Plus que tout, un nouveau gouvernement essaiera d’être exactement cela : un gouvernement qui fonctionne, sur les questions intérieures d’abord, pour revenir à une certaine gouvernance. Il adopterait son premier budget depuis 2019. Il investirait dans des programmes nationaux et concentrerait son énergie sur la myriade de problèmes qui affectent la vie des Israéliens de tous les horizons, même s’ils font moins la une des journaux à l’étranger. Après des années de troubles politiques, les Israéliens pourraient voir un peu de « calme », aussi longtemps que cela dure.

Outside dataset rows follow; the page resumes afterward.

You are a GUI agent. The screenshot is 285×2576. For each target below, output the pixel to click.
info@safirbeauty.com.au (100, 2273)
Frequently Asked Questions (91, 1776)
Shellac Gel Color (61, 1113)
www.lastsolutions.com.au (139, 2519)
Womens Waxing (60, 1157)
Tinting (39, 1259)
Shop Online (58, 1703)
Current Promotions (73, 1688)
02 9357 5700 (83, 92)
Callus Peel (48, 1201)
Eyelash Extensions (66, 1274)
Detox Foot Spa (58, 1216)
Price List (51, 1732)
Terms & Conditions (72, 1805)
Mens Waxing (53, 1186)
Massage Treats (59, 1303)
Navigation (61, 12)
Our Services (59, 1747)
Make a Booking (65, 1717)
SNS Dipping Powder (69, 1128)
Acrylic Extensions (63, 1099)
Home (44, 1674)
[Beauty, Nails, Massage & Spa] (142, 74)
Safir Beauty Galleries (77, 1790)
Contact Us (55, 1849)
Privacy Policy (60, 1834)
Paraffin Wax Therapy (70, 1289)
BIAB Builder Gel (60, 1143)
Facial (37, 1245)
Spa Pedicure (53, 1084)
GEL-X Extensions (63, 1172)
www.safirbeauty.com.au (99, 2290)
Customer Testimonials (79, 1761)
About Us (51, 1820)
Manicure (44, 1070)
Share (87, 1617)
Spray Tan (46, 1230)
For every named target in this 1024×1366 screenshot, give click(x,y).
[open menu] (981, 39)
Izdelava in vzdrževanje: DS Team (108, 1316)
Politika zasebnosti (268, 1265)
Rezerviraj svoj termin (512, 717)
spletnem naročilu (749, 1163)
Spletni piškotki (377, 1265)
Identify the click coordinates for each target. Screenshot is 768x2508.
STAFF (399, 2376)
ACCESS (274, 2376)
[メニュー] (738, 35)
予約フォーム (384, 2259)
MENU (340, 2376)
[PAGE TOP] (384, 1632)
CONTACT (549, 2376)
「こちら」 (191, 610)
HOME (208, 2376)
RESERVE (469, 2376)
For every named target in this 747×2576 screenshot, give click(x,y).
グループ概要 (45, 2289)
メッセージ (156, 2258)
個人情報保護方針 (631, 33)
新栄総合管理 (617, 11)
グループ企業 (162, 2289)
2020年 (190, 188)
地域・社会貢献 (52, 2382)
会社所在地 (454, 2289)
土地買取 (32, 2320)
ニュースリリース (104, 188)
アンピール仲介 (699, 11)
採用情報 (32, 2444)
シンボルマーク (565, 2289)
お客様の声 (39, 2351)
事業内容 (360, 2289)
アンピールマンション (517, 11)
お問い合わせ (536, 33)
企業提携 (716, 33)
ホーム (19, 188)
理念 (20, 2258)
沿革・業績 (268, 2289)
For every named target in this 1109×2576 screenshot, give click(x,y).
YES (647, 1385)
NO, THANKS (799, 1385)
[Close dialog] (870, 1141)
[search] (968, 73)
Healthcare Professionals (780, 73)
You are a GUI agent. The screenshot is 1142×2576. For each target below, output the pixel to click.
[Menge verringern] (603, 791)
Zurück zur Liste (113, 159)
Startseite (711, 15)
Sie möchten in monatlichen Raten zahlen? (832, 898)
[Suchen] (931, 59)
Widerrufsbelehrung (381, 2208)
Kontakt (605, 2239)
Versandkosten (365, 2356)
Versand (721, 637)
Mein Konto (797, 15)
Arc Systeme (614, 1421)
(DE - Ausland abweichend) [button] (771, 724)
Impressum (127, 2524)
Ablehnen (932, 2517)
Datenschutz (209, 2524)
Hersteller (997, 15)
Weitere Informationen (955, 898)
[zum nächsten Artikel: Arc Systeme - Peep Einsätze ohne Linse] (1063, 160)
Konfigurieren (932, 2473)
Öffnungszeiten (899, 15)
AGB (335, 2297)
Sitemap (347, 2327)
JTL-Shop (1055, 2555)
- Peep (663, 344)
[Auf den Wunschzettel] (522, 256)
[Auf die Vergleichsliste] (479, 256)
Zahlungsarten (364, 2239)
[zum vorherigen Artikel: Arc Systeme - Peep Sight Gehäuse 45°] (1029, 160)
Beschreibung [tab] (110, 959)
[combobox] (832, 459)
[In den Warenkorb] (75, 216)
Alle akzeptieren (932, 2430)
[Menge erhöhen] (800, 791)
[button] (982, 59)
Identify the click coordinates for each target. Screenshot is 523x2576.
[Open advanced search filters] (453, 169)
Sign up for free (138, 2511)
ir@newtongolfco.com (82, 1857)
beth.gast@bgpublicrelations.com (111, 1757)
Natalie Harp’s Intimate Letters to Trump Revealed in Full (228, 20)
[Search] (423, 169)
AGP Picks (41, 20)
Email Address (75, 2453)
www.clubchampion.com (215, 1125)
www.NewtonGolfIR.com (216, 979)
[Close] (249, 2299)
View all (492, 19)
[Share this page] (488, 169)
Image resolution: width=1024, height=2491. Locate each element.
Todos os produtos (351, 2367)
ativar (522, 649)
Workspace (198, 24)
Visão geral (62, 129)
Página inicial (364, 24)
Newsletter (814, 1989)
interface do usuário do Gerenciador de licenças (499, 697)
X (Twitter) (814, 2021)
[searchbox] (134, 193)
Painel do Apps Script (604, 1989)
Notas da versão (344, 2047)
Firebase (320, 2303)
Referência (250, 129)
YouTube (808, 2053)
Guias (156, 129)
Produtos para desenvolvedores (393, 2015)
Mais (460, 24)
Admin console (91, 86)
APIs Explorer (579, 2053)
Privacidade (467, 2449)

Israël aurait également un ministre en charge de la police, Omer Bar Lev du Parti travailliste, qui est à la fois sérieux et bien intentionné, un excellent changement compte tenu de la perspective de plus de troubles à Jérusalem. Nous pourrions nous attendre à beaucoup moins de vitriol du cabinet envers les institutions de l’État telles que le pouvoir judiciaire et moins de divisions intentionnelles envers les minorités.

Si l’ère Netanyahu se termine effectivement (au moins pour l’instant), ce serait, en d’autres termes, un moment énorme dans l’histoire d’Israël, même si la politique étrangère, en soi, ne changerait pas grand-chose du tout.